In her speech, Weingarten avoided serious controversy. Though she mentioned the New York system — and was introduced by Bloomberg — she said nothing about the thornier issue of pay raises for individual teachers, as opposed to schoolwide bonuses.
Actually, I have no problem with this, as we should always be up for ideas that are collaborative and fair; but as our friend Han Solo once said, that's the real trick, isn't it? Management doesn't like to give up control and they'd have to give up a lot to make sure merit pay didn't just become "raises for ass-kissers." It would probably also be good for teachers unions to make this a bargaining, rather than electoral, issue.

3 comments:

  1. I'm all for accountability in education, don't get me wrong. And there are a LOT of bad teachers out there...but there are a lot of good ones as well.

    And I'm not sure those good ones will get the recognition (read: PAY) they deserve unless they are forced to teach to standardized tests, which is already a problem thanks to NCLB. But right now, the only way they have of rewarding said pay is to go by test scores. And there's a shitload of problems with standardized tests and how they measure achievement/knowledge.

    Add in merit based pay, and you will struggle to find good teachers who want to bust their asses teaching to tests that will determine whether or not they are financially compensated. And students are not really inspired by standardized tests nor by the teachers who frantically teach to them...bringing down morale, interest in school, and, consequently (and ironically) test scores.

    It's a pretty vicious cycle. And believe me, it IS very, very challenging to find creative and engaging ways to teach to specific benchmarks that are going to be measured by standardized tests. And what about the kids who have other shit going on and struggle with testing? Should they be penalized? Should their teachers?

    Not really a fan of merit based pay...I booed Obama too when I found out about this. It was enough for me to really stop and think...but who was I gonna vote for, McPain? I hope they can find a more supportive, less standardized test-based method of incorporating merit based pay.

    Off my soapbox now. Back to surfing the web.

    ReplyDelete
  2. " It would probably also be good for teachers unions to make this a bargaining, rather than electoral, issue. "

    from your (precious) lips to God's ears, wobs.

    ReplyDelete
  3. I seem to remember a certain union offering Obama's support for merit pay as a prime reason to support his Democratic opponents in the primaries.
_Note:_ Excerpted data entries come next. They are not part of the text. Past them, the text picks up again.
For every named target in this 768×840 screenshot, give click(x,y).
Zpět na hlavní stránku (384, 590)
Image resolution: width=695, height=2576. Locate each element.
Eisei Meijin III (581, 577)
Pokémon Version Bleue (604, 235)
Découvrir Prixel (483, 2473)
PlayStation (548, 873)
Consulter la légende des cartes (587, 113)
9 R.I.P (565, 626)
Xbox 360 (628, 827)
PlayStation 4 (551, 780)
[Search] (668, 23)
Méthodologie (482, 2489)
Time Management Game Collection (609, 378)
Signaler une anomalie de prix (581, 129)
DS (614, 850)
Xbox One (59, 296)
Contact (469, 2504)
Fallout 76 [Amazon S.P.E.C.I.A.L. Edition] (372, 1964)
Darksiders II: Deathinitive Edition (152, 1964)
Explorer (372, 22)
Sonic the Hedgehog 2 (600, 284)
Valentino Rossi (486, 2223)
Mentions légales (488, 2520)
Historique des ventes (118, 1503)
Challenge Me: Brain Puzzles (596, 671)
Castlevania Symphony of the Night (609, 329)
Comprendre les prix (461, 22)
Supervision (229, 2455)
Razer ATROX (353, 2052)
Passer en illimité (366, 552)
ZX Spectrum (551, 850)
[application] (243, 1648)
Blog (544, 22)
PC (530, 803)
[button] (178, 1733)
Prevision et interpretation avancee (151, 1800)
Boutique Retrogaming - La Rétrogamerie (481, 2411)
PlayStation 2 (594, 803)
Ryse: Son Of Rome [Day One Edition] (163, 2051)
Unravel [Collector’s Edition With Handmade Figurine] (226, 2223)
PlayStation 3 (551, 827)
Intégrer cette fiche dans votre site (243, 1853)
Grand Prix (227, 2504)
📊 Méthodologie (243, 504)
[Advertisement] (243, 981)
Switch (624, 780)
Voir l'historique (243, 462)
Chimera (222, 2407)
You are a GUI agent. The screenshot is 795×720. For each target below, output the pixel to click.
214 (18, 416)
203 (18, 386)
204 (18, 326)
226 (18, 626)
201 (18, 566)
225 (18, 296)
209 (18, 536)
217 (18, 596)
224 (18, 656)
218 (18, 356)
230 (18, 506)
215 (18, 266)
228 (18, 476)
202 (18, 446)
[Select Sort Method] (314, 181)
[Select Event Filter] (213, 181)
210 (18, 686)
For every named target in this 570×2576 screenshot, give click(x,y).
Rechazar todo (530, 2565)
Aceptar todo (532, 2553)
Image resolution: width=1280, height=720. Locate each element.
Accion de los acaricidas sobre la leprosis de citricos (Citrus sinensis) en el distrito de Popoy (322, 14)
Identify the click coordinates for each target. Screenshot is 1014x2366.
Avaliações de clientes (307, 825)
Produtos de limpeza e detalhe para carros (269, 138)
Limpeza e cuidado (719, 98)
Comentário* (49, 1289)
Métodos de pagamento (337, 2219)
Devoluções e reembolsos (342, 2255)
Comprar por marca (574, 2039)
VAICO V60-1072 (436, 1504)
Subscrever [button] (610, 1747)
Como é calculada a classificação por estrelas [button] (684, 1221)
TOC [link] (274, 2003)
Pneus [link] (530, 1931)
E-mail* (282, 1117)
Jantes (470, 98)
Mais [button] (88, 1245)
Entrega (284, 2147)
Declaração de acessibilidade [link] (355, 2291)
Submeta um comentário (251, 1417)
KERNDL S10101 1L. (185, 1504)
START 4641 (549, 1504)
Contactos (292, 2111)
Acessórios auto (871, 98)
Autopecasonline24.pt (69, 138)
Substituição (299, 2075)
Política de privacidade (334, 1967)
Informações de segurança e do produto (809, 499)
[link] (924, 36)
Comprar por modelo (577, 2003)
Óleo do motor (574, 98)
    It's easier to say that than, "We all know who the candidate we are going to endorse is going to be because she happens to be from a state that has a vice-grip on our national federation."

    As to merit-based pay, there is one big issue that I think every person who cares about education needs to holler for. Any kind of merit system needs to reward teachers for student improvement, not overall improvement in the school, not test score at the end of the year, not how many kids pass to the next grade. If we are going to base everything on standardized tests, then please, please, please for the love of any higher power, at least let them use standardized tests correctly by rewarding teachers and schools who improve students the most.